### **Tutorial 11: TF-IDF**

This tutorial explains the concept of **Term Frequency-Inverse Document Frequency (TF-IDF)**, a statistical measure used to evaluate the importance of a word in a document relative to a collection or corpus of documents. It is widely used in information retrieval and text mining tasks, such as document classification and clustering, and as a feature for natural language processing (NLP) models.

**TF-IDF** is a product of two components:

1. **Term Frequency (TF)**: This measures how frequently a term appears in a document. It can be calculated as:

   $$
   \text{TF}(t, d) = \frac{\text{Number of times term t appears in document d}}{\text{Total number of terms in document d}}
   $$

2. **Inverse Document Frequency (IDF)**: This measures the importance of the term in the entire corpus.

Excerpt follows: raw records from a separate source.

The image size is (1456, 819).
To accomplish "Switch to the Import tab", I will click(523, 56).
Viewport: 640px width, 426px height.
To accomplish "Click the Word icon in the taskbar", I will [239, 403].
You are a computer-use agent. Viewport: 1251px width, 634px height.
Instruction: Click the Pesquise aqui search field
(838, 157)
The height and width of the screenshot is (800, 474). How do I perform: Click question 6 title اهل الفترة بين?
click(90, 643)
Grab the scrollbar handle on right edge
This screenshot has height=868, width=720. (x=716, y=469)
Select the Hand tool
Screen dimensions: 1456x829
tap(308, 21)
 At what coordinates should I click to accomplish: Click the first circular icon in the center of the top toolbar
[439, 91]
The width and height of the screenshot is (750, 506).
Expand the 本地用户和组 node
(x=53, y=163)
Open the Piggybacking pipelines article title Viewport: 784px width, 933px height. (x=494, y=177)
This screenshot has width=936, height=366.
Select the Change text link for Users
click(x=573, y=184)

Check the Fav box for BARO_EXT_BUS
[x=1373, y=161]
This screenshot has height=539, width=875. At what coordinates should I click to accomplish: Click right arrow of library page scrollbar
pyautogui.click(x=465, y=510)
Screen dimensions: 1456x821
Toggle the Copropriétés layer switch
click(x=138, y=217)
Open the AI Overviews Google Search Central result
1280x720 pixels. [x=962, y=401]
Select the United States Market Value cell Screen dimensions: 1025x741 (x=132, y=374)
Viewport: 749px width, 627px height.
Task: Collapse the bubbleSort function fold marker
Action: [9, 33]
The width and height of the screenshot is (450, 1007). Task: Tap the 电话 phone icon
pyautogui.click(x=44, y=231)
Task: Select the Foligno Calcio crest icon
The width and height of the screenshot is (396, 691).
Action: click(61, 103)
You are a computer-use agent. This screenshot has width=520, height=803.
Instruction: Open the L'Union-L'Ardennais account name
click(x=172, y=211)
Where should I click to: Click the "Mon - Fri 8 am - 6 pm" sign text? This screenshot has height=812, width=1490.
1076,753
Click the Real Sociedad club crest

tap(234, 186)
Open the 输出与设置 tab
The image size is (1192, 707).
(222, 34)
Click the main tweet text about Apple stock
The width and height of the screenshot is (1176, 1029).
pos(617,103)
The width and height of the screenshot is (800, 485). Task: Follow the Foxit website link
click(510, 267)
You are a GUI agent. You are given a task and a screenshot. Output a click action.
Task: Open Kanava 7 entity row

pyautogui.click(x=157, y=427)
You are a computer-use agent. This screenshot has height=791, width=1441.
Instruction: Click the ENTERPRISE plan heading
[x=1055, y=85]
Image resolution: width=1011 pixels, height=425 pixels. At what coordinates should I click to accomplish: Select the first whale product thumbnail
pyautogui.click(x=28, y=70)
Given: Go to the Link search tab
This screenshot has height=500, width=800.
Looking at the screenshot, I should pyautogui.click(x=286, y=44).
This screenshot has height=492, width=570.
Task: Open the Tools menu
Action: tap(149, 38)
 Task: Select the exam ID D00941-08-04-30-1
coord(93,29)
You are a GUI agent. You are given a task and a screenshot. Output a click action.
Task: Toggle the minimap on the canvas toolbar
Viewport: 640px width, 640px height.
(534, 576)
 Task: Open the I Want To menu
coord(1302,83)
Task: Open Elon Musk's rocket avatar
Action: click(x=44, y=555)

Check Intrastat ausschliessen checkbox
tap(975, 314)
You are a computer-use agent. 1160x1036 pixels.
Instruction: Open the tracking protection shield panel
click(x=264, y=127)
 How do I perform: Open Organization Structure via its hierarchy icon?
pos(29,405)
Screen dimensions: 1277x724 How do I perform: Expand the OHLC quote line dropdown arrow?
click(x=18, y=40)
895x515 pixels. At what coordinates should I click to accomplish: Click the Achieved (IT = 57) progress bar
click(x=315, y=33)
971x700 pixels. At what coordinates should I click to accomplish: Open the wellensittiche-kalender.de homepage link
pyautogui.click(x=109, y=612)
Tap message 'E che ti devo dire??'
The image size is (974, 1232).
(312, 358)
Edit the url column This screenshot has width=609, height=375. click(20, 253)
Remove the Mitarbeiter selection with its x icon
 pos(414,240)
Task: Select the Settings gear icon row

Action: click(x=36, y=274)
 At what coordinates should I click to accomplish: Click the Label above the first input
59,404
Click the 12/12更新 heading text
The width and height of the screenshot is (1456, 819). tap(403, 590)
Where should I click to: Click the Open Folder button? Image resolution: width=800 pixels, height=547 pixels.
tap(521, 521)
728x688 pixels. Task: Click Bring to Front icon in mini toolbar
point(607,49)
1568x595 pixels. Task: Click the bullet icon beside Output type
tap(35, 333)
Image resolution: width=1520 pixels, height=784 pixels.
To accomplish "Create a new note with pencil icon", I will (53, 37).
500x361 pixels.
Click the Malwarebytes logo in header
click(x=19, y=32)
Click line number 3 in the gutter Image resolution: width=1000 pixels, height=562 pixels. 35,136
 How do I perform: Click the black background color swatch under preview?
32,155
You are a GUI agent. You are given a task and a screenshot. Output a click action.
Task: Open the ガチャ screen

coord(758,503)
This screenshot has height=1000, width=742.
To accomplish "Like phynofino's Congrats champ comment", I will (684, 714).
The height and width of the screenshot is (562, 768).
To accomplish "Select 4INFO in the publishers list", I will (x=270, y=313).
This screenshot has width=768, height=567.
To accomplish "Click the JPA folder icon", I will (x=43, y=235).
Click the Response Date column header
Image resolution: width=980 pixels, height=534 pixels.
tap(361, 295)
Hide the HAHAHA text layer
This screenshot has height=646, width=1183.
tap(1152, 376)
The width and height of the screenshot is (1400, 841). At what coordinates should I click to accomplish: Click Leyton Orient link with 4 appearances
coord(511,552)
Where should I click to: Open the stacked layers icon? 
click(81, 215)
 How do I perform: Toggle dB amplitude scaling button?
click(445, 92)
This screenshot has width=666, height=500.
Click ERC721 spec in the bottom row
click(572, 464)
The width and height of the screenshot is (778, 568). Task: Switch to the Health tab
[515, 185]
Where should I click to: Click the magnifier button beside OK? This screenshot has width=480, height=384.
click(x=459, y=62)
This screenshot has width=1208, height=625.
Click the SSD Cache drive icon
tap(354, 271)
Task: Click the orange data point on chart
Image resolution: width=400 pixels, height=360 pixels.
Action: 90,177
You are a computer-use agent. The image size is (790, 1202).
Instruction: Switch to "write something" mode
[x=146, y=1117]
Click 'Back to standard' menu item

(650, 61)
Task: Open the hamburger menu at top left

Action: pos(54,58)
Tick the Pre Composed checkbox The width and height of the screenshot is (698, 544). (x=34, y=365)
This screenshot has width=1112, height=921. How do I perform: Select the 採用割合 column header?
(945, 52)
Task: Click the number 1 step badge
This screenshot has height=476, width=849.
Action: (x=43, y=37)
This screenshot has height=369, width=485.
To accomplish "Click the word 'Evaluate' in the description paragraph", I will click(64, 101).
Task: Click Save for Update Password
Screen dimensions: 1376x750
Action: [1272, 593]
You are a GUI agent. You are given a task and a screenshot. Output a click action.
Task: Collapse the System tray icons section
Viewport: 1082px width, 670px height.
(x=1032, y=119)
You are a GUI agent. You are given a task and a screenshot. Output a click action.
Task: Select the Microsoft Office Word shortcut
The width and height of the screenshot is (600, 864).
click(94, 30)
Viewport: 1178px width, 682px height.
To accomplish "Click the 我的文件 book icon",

It gives higher weight to terms that appear in fewer documents. It can be calculated as:

   $$
   \text{IDF}(t, D) = \log \frac{|D|}{|\{d \in D: t \in d\}|}
   $$



The **TF-IDF** score is computed by multiplying the **TF** and **IDF** values:

$$
\text{TF-IDF}(t, d, D) = \text{TF}(t, d) \times \text{IDF}(t, D)
$$

---
In this tutorial, we will build a TF-IDF model from scratch using Python. We will:
- Create a custom implementation of TF-IDF calculation.
- Implement the vectorization process for a small corpus of text.
- Use this model to calculate the TF-IDF values for terms in each document.
- Verify the results uisng Python built-in scikit-learn TF-IDF-Vectorizer. 

### **Steps:**
 
1. **Calculate Term Frequency (TF)**:
   - For each document, count the frequency of each term.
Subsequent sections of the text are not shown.